People think they lay blue eggs from eating the grapes and it makes for a great story. But this species of chickens lay blue eggs naturally.

Carbon Sequestration in the Vineyard

In addition to the improvement to our home and winery, we have also incorporated techniques for carbon sequestration in our five acre vineyard.

Studies have shown that long term storage of carbon can be accomplished through non-disturbance of soils, and intake of carbon through vines through photosynthesis.

Approximately two kilograms of organic soil carbon can be sequestered for one foot of soil depth.

And 1.87 kilograms of carbon per vine can be sequestered. After 21 years of vines in place, this value increases to 3.60 kilograms of carbon per vine.

Not disturbing the cover crop between the rows of grapes and allowing the vine canopy to grow vertically can make a tremendous difference on your carbon footprint without affecting your crop.
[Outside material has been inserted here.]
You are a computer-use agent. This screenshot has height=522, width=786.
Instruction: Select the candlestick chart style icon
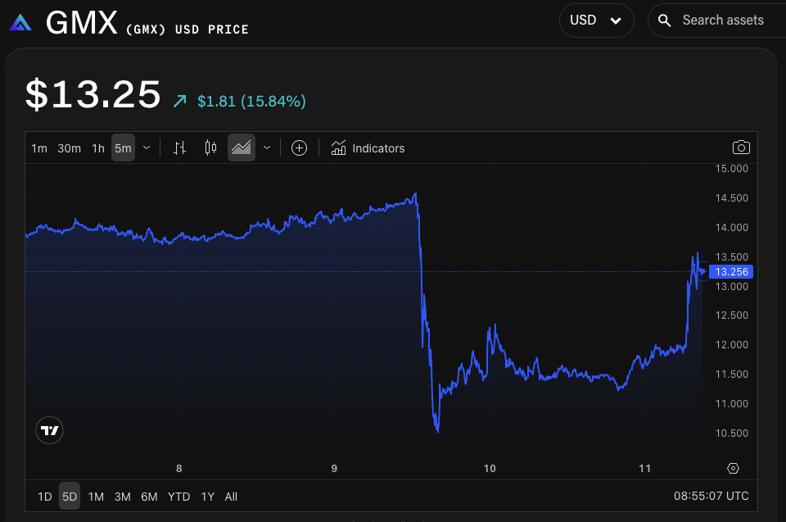point(210,148)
These techniques work best with hedge pruning, I’ve found. A common practice in viticulture is to work up the soil between rows and prune back excessive vine growth.

This has led to a yearly carbon sequestration of just under the equivalent of one ton of CO2 per year in our five acre vineyard.

Branch River Trout Hatchery Goes Green Too

At TSW, we’ve also achieved minimum water usage in our Class A private Trout Hatchery (Branch River Trout Hatchery.)

Over 30 years ago, our peers said we did not have enough water for a trout hatchery. But we have proved our critics wrong over time.

Steve DeBaker next to a sign for the

Steve DeBaker next to a sign for the Wisconsin Ledge AVA which he successfully petitioned to the TTB.

We have an artesian well on our property that produces about 30 gallons per minute. In the design stage of our raceways, we incorporated a gravity flow through system to utilize all water flowing from one raceway to the next, thereby saving water from just a single pass system through each raceway.

All 30 gallons per minute passes through five different raceways through elevation changes, and gravity flow from just one pump. This was something industry leaders said could not be done.

During 2012, Branch River Trout Hatchery was recognized by the US Department of Agriculture as the largest private producer of Brook Trout in the state of Wisconsin. Guess it can be done!

Adding Up the Benefits

All of these measures add up to significant savings both economically, and ecologically. And as we say at TSW, “Green means less carbon and more cash.”

Too often, people throw up their hands, and say,”What can I do, I’m just one person?” But if we all do just a little, we can make a huge change in what kind of world we live in. More importantly, we also change what kind of world we will pass on to our children, and grandchildren.